- _EXERCISE TASK_
Substitute "Where do I click to" for every occurrence of "Where should I click to" in the rows below, then reproduce the rows with nothing else changed.

- _PROVIDED RECORDS_
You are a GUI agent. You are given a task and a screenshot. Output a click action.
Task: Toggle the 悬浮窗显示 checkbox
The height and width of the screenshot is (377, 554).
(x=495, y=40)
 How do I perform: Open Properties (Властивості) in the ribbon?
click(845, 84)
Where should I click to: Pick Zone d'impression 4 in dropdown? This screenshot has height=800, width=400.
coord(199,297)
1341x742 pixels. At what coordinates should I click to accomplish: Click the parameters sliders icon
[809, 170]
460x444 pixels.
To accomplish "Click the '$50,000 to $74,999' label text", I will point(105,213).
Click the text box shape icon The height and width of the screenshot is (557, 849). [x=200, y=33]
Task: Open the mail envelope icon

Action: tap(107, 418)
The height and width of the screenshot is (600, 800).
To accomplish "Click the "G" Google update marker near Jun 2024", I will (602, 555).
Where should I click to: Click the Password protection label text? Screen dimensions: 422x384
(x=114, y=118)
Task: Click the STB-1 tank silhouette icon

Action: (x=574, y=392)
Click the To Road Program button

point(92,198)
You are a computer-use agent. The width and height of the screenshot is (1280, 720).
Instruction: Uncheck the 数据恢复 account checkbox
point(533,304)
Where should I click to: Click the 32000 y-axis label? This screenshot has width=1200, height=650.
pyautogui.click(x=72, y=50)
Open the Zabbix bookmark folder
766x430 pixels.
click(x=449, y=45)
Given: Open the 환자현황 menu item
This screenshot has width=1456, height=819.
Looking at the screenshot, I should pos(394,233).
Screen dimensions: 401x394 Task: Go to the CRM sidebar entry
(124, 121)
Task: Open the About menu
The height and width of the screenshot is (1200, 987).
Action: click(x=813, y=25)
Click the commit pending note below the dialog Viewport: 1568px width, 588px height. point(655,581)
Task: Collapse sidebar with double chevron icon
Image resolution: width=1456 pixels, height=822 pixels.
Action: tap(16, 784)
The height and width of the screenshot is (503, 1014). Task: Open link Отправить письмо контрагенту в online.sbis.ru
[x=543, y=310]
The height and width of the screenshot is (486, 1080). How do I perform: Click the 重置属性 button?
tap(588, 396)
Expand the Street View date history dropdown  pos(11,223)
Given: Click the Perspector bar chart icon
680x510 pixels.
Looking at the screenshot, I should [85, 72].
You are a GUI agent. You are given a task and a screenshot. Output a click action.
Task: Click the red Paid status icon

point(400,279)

- _OUTPUT BELOW_
You are a GUI agent. You are given a task and a screenshot. Output a click action.
Task: Toggle the 悬浮窗显示 checkbox
The height and width of the screenshot is (377, 554).
(x=495, y=40)
 How do I perform: Open Properties (Властивості) in the ribbon?
click(845, 84)
Where do I click to: Pick Zone d'impression 4 in dropdown? This screenshot has height=800, width=400.
coord(199,297)
1341x742 pixels. At what coordinates should I click to accomplish: Click the parameters sliders icon
[809, 170]
460x444 pixels.
To accomplish "Click the '$50,000 to $74,999' label text", I will point(105,213).
Click the text box shape icon The height and width of the screenshot is (557, 849). [x=200, y=33]
Task: Open the mail envelope icon

Action: tap(107, 418)
The height and width of the screenshot is (600, 800).
To accomplish "Click the "G" Google update marker near Jun 2024", I will (602, 555).
Where do I click to: Click the Password protection label text? Screen dimensions: 422x384
(x=114, y=118)
Task: Click the STB-1 tank silhouette icon

Action: (x=574, y=392)
Click the To Road Program button

point(92,198)
You are a computer-use agent. The width and height of the screenshot is (1280, 720).
Instruction: Uncheck the 数据恢复 account checkbox
point(533,304)
Where do I click to: Click the 32000 y-axis label? This screenshot has width=1200, height=650.
pyautogui.click(x=72, y=50)
Open the Zabbix bookmark folder
766x430 pixels.
click(x=449, y=45)
Given: Open the 환자현황 menu item
This screenshot has width=1456, height=819.
Looking at the screenshot, I should pos(394,233).
Screen dimensions: 401x394 Task: Go to the CRM sidebar entry
(124, 121)
Task: Open the About menu
The height and width of the screenshot is (1200, 987).
Action: click(x=813, y=25)
Click the commit pending note below the dialog Viewport: 1568px width, 588px height. point(655,581)
Task: Collapse sidebar with double chevron icon
Image resolution: width=1456 pixels, height=822 pixels.
Action: tap(16, 784)
The height and width of the screenshot is (503, 1014). Task: Open link Отправить письмо контрагенту в online.sbis.ru
[x=543, y=310]
The height and width of the screenshot is (486, 1080). How do I perform: Click the 重置属性 button?
tap(588, 396)
Expand the Street View date history dropdown  pos(11,223)
Given: Click the Perspector bar chart icon
680x510 pixels.
Looking at the screenshot, I should [85, 72].
You are a GUI agent. You are given a task and a screenshot. Output a click action.
Task: Click the red Paid status icon

point(400,279)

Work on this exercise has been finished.